I don't know what to do about the Moinmoin Wiki on python.org. Lots of useful information was recently moved to the Wiki, like the editors list and Andrew Kuchling's bookstore. But the Wiki brought the website down twice this weekend, by growing without bounds. To prevent this from happening again, we've disabled the Wiki, but that's not a solution. Juergen Hermann, Moinmoin's author, said he fixed a few things, but also said that Moinmoin is essentially vulnerable to "recursive wget" (e.g. someone trying to suck up the entire Wiki by following links). Apparently this is what brought the site down this weekend -- if I understand correctly, an in-memory log was growing too fast. There are a lot of links in the Wiki, e.g. for each Wiki page there's the page itself, the edit form, the history, various other actions, etc. I believe that Juergen has fixed the log-growing problem. Should we enable the Wiki again and hope for the best? --Guido van Rossum (home page: http://www.python.org/~guido/)
Guido> Juergen Hermann, Moinmoin's author, said he fixed a few things, Guido> but also said that Moinmoin is essentially vulnerable to Guido> "recursive wget" (e.g. someone trying to suck up the entire Wiki Guido> by following links). Apparently this is what brought the site Guido> down this weekend -- if I understand correctly, an in-memory log Guido> was growing too fast. I'm a bit confused by these statements. MoinMoin is a CGI script. I don't understand where "recursive wget" and "in-memory log" would come into play. I recently fired up two Wikis on the Mojam server. I never see any long-running process which would suggest there's an in-memory log which could grow without bound. The MoinMoin package does generate HTTP redirects, but while they might coax wget into firing off another request, it should be handled by a separate MoinMoin process on the server side. You should see the load grow significantly as the requests pour in, but shouldn't see any one MoinMoin process gobbling up all sorts of resources. Jürgen, can you elaborate on these themes a little more? Guido> I believe that Juergen has fixed the log-growing problem. Should Guido> we enable the Wiki again and hope for the best? With an XS4ALL person at the ready? Perhaps someone can keep a window open on creosote running something like while true ; do ps auxww | egrep python | sort -r -n -k 5,5 | head -1 sleep 15 done I'm running out for the next few hours. I'll be happy to run the while loop when I return. Skip
Guido> Juergen Hermann, Moinmoin's author, said he fixed a few things, Guido> but also said that Moinmoin is essentially vulnerable to Guido> "recursive wget" (e.g. someone trying to suck up the entire Wiki Guido> by following links). Apparently this is what brought the site Guido> down this weekend -- if I understand correctly, an in-memory log Guido> was growing too fast.

[Objectives]
1. Answer these questions from the wiki thread:
(a) Which two items does the first message say were recently moved to the Wiki?
(b) How many times did the Wiki bring the website down over the weekend?
(c) What kind of script does the reply say MoinMoin is?
2. Name every command in the body of the while loop suggested in the wiki thread, between "do" and "done".
The entries that follow are separate material, unrelated to the wiki thread.

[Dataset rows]
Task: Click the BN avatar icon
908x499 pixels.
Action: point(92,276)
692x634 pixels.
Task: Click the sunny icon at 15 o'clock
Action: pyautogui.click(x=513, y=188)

[Responses per task]
1.
(a) The editors list and Andrew Kuchling's bookstore.
(b) Twice.
(c) A CGI script.

2. ps, egrep, sort, head, sleep